What is Amazon Aurora?
Amazon Aurora is an AWS RDS database service that brings together enterprise performance and scalability at pricing that’s more associated with harder to scale open source solutions.
Amazon Aurora is compatible with PostgreSQL and MySQL which provides low friction pathways when selecting a database for new projects or porting the databases from existing products.
AWS claim that Aurora is up to 5 times faster than MySQL and 3 times faster than PostgreSQL from the outset and will automatically scale to meet the demands of your applications. The database instances scale in increments of 10GB up to a maximum of 64TB. As a DB Admin or SysOps this is completely removes the need to worry about monitoring database size or RDS disk utilisation percentages as Aurora will automatically grow the database when required.
Aurora makes 6 copies of your data distributed across multiple locations and continuously backs up your databases to S3 storage as an additional safeguard.
For globally distributed solutions, Aurora can store data in multiple regions enabling fast local data access coupled with the ability to perform disaster recovery should any of the regions hosting your databases experience an outage.

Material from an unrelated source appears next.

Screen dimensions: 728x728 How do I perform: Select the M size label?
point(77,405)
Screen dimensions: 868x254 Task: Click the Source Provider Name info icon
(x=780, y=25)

It is reasonably easy to establish and scale an Aurora database, however if you have unpredictable workloads that are subject to traffic spikes, you can use Aurora Serverless to automatically start, scale and then shutdown database services once the demand has ceased.

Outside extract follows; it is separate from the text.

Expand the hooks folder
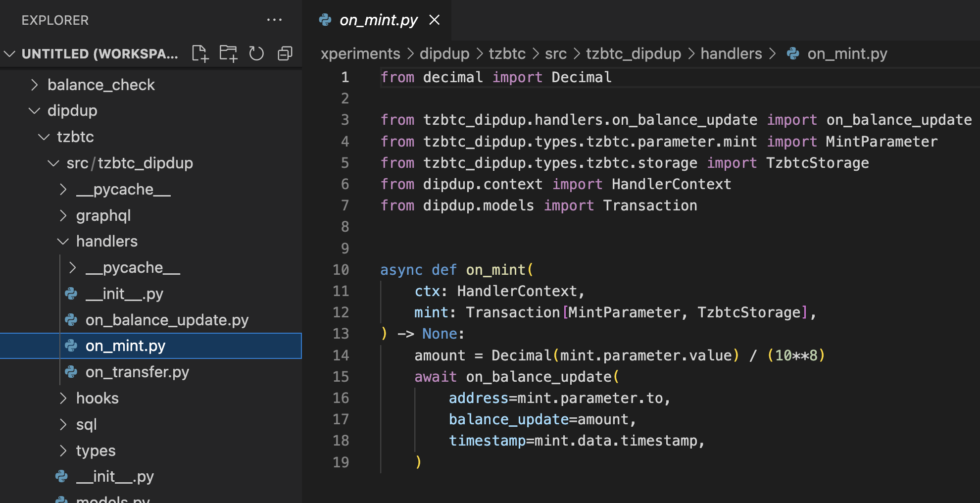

Aurora can support up to 15 read replicas (10 more than native MySQL) and has a sub 10ms replica lag. This leads to a high availability database solution that has instantaneous failover should a segment or region fail. The strategy of storing 6 copies of your data across 3 availability zones provides hard to match resilience and the database continues to function even if 2 of the copies are unavailable when making database writes. Database reads are even more fault tolerant requiring only 3 out of the 6 copies to be functioning to make a successful read.
Behind the scenes the Aurora database will self-heal with peer-to-peer replication and will stripe data storage across hundreds of storage volumes automatically and supports cross region replication.

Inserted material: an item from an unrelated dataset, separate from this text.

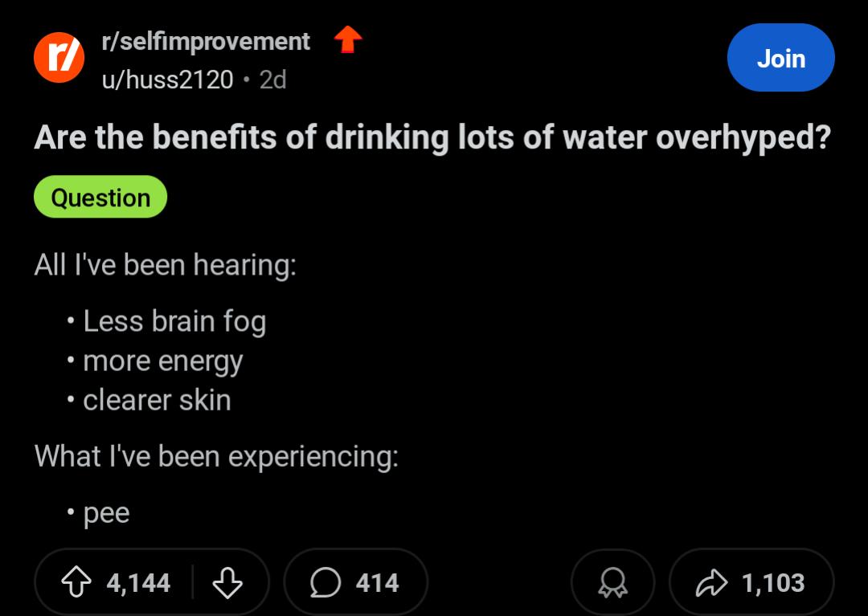
Task: Join the selfimprovement community
Action: coord(780,59)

Keeping track of auto scaling resources can be tricky especially when self-healing processes can change the location of your master volume as a result of a failover. Likewise with up to 15 read replicas that can autoscale based on demand, the read volumes will appear and disappear periodically. Aurora handles this challenge by providing two endpoints.
The Writer Endpoint is a DNS name that remains constant and routes write requests to the current master volume. Should the master volume fail, one of the read replicas is promoted to the master volume and the writer endpoint will send writes to the new volume location. This means your client applications will not require any updates when the Aurora volume changes.
The same is true for reads. Aurora provides a Reader Endpoint that acts as a load balancer to access your read replicas. You don’t need to know how many read replicas have been provisioned by the autoscaler as the reader endpoint will handle read requests by routing to the best read replica volume.
Aurora is a fully managed service and will automatically handle all the backup and maintenance tasks you would normally need to consider. Things like automatic fail-over when a volume goes bad, backup and recovery, autoscaling, automated patching with zero downtime and routine maintenance tasks.
Aurora Backtrack is a tool incorporated into your Aurora DB cluster that allows you to restore specific data at any point in time without having to restore an entire backup.
Aurora provides the security features you would expect from AWS. It utilises encryption at rest using KMS, encrypts the automated backups and replicas and utilises SSL to protect data in transit. As with most AWS services, you will need to protect the Aurora Instance yourself using security groups.
If you are unsure of the amount of traffic your applications will need to serve, or you have applications that will be subject to intermittent spikes of traffic, then you can deploy your Aurora database using Aurora Serverless.
Aurora Serverless starts, scales and shuts down automatically in response to CPU load and connections. There are some limitations using serverless over a normal cluster, however it is possible to migrate from Serverless to Aurora Cluster and vice-versa.
Aurora Global Database
AGD allows you to distribute your Aurora database and replicas across multiple regions. This enables fast global fail-over to secondary regions, fast cross-region migrations and low replication lag across regions with little to no performance impacts on your database performance. AGD currently supports MySQL 5.6/5.7 and PostgreSQL 10.11/11.7.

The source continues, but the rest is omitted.